Effect of initial orientation on subgrain formation in nickel single crystals during equal channel angular pressing

This study deals with the development of the microstructure and grain refinement of nickel single crystals during the Equal Channel Angular Pressing (ECAP) process. In the experimental study, the electron backscattered diffraction data reveal that during the forming process the microstructure is modified and subgrains are developed. The microstructure is characterized by both low and high angle grain boundaries. Also, the (111) pole figures show that after the ECAP process the orientation is scattered, and the deformation process is heterogeneous. In the numerical work, a rate-dependent elasto-viscoplastic material model based on the theory of materials with isomorphic elastic ranges is applied.

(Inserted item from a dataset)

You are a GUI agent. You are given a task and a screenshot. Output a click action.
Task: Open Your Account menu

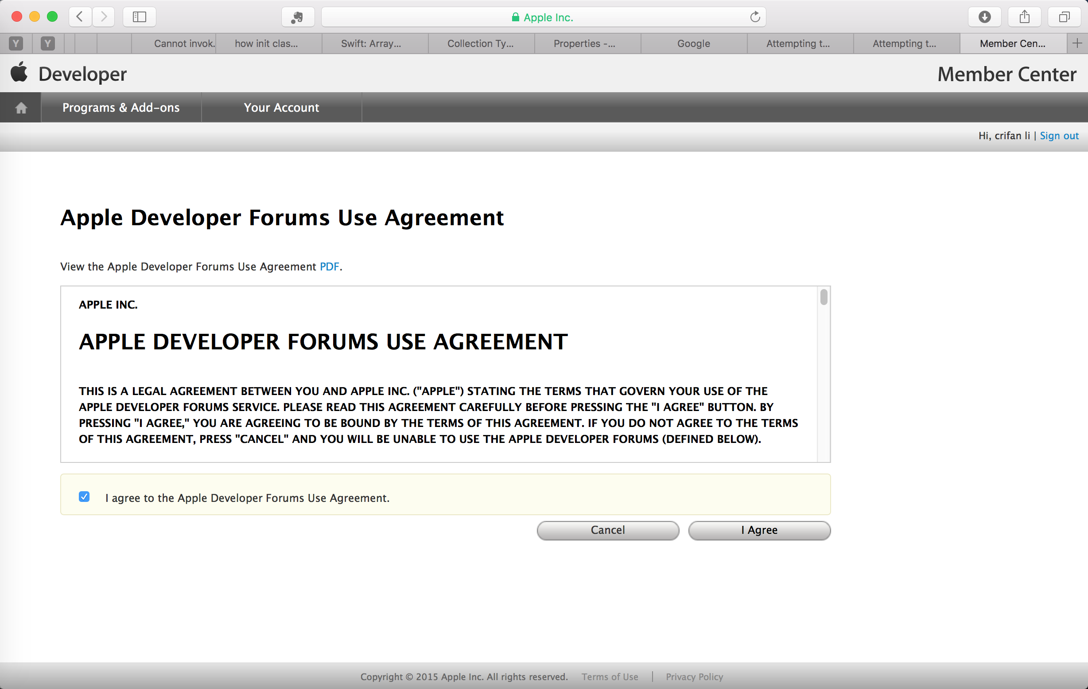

The identification of the material parameters has been performed by using the least square method with the Levenberg-Marquardt algorithm. A three-dimensional model of the ECAP process has been implemented in the finite element software Abaqus/Standard. The initial and final orientations after a single pass of the ECAP process are evaluated to study the subgrain formation under large deformations. The agreement between the simulated and experimental response in terms of stress-strain response and (111) pole figures are investigated. The analysis of the misorientation distribution reveals that the grain fragmentation has occurred with both high and low angle grain boundaries. The reconstruction of the microstructure after the deformation shows that the initial orientation has a significant influence on the microstructural evolution and grain refinement after a single pass ECAP extrusion.